• Problem:
Report each line of the records where "agent" occurs.

• Excerpted records:
========================================================================

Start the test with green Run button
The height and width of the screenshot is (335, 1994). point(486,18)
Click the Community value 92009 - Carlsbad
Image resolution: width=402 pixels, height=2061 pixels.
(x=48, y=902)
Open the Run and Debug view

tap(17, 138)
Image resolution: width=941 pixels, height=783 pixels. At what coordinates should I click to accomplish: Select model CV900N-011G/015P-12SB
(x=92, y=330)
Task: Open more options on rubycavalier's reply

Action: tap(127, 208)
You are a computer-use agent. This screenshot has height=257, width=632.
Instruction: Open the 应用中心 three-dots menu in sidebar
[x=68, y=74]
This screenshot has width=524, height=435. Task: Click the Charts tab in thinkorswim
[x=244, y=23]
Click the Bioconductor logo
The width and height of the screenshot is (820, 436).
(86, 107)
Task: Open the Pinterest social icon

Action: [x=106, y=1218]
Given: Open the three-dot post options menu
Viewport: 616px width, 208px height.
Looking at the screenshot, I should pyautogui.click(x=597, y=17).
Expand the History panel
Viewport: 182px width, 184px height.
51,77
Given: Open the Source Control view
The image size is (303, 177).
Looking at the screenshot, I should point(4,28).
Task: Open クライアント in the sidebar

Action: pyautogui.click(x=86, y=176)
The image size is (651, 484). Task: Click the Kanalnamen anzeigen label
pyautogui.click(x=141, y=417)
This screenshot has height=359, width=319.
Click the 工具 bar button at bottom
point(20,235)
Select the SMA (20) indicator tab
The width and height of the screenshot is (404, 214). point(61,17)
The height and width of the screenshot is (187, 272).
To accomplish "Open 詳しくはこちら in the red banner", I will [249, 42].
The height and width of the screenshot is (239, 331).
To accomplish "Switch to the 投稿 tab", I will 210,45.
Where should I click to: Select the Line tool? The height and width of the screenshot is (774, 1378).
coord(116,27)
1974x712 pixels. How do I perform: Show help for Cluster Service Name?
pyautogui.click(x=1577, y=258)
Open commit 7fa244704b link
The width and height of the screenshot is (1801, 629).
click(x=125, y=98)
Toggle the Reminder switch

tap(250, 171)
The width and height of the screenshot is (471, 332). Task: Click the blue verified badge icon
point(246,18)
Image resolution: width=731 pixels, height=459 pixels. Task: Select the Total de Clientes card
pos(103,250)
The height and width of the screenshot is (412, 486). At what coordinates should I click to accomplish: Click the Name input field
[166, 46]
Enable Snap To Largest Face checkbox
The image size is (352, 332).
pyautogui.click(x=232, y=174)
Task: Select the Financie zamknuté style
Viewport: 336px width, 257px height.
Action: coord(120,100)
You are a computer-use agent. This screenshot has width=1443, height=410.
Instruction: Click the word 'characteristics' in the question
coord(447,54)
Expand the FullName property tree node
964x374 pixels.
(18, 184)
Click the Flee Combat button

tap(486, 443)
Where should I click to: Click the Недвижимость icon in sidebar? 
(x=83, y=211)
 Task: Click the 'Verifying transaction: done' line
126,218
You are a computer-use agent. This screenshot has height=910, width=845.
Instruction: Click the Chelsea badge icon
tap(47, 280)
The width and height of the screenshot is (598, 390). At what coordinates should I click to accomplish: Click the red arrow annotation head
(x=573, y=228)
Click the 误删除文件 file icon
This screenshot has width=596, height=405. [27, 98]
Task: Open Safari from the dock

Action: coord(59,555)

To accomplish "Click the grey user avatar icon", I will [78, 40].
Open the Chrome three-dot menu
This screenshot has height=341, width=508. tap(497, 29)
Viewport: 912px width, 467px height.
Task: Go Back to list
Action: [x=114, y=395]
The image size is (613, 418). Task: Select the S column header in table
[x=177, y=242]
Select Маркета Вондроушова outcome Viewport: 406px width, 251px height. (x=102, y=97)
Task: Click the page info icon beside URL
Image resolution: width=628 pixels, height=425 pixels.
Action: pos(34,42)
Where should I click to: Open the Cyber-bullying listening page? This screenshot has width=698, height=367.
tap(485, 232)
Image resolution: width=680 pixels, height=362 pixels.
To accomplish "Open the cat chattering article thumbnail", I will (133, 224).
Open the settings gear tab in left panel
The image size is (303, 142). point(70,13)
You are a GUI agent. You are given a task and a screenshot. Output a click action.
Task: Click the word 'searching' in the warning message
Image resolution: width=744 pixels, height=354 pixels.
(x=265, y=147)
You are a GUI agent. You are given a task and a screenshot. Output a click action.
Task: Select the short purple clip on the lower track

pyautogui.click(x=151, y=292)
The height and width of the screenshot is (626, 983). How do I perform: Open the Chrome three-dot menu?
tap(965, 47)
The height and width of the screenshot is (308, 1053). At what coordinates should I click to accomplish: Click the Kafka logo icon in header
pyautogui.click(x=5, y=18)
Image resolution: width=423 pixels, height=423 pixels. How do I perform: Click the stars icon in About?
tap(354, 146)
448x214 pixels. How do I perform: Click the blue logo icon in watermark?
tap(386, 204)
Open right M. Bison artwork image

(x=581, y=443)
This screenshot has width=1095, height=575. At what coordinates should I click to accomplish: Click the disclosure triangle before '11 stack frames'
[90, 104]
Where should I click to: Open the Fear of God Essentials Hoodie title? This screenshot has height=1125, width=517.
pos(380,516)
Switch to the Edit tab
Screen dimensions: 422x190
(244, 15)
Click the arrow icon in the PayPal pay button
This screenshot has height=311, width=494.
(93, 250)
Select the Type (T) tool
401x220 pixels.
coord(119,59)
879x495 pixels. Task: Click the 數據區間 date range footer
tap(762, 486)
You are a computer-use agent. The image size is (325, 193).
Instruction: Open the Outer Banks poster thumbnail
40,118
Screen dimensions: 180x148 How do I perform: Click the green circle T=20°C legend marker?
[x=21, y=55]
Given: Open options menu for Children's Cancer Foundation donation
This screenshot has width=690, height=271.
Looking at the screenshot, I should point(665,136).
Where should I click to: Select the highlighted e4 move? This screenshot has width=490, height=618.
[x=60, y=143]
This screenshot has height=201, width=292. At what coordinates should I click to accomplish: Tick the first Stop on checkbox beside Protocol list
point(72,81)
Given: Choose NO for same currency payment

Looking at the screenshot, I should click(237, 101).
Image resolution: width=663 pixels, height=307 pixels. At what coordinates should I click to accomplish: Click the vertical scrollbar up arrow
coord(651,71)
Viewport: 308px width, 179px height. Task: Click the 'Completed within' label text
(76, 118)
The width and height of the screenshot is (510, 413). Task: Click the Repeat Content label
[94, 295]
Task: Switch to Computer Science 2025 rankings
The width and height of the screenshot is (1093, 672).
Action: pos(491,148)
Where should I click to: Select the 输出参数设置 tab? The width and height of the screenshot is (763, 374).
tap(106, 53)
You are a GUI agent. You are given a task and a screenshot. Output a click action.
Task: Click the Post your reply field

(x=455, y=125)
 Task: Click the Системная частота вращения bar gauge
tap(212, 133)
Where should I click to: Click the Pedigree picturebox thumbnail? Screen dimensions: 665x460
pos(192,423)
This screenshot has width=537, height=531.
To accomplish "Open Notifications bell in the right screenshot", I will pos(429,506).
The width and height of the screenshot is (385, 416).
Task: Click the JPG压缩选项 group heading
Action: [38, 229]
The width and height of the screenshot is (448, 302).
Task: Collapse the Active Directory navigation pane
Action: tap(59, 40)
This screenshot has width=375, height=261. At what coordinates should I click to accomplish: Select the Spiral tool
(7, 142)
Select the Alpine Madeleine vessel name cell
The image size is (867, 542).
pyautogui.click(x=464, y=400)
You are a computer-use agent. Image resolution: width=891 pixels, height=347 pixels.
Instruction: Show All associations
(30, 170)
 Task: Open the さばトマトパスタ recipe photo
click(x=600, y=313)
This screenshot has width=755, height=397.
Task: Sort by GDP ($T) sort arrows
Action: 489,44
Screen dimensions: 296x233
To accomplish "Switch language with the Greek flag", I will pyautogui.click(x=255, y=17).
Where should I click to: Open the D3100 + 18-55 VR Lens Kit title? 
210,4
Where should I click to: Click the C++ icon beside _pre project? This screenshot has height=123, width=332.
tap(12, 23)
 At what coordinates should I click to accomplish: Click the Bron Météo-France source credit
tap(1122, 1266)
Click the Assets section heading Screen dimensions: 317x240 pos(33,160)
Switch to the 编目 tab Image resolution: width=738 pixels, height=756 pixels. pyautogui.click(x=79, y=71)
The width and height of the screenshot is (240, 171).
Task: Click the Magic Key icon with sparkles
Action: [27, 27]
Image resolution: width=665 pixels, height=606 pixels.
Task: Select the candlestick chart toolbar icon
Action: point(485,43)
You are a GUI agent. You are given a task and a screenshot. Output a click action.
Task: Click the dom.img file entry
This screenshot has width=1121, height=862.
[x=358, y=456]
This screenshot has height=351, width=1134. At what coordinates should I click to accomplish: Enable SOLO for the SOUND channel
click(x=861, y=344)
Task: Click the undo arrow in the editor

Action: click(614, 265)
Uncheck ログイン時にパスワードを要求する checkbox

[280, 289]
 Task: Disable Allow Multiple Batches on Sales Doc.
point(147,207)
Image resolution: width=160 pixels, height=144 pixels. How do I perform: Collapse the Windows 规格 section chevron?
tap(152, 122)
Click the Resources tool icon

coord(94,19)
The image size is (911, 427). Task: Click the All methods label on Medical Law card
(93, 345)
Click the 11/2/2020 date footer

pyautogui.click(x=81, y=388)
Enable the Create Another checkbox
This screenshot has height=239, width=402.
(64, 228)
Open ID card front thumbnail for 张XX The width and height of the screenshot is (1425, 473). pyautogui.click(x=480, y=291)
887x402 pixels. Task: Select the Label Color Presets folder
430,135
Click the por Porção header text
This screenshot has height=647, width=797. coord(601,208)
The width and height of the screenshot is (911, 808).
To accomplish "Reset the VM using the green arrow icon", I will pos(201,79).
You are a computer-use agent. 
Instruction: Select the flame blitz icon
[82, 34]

========================================================================

• Answer area:
You are a computer-use agent. This screenshot has height=257, width=632.
You are a computer-use agent. This screenshot has width=1443, height=410.
You are a computer-use agent. This screenshot has height=910, width=845.
You are a GUI agent. You are given a task and a screenshot. Output a click action.
You are a GUI agent. You are given a task and a screenshot. Output a click action.
You are a computer-use agent. The image size is (325, 193).
You are a GUI agent. You are given a task and a screenshot. Output a click action.
You are a computer-use agent. Image resolution: width=891 pixels, height=347 pixels.
You are a GUI agent. You are given a task and a screenshot. Output a click action.
You are a computer-use agent. 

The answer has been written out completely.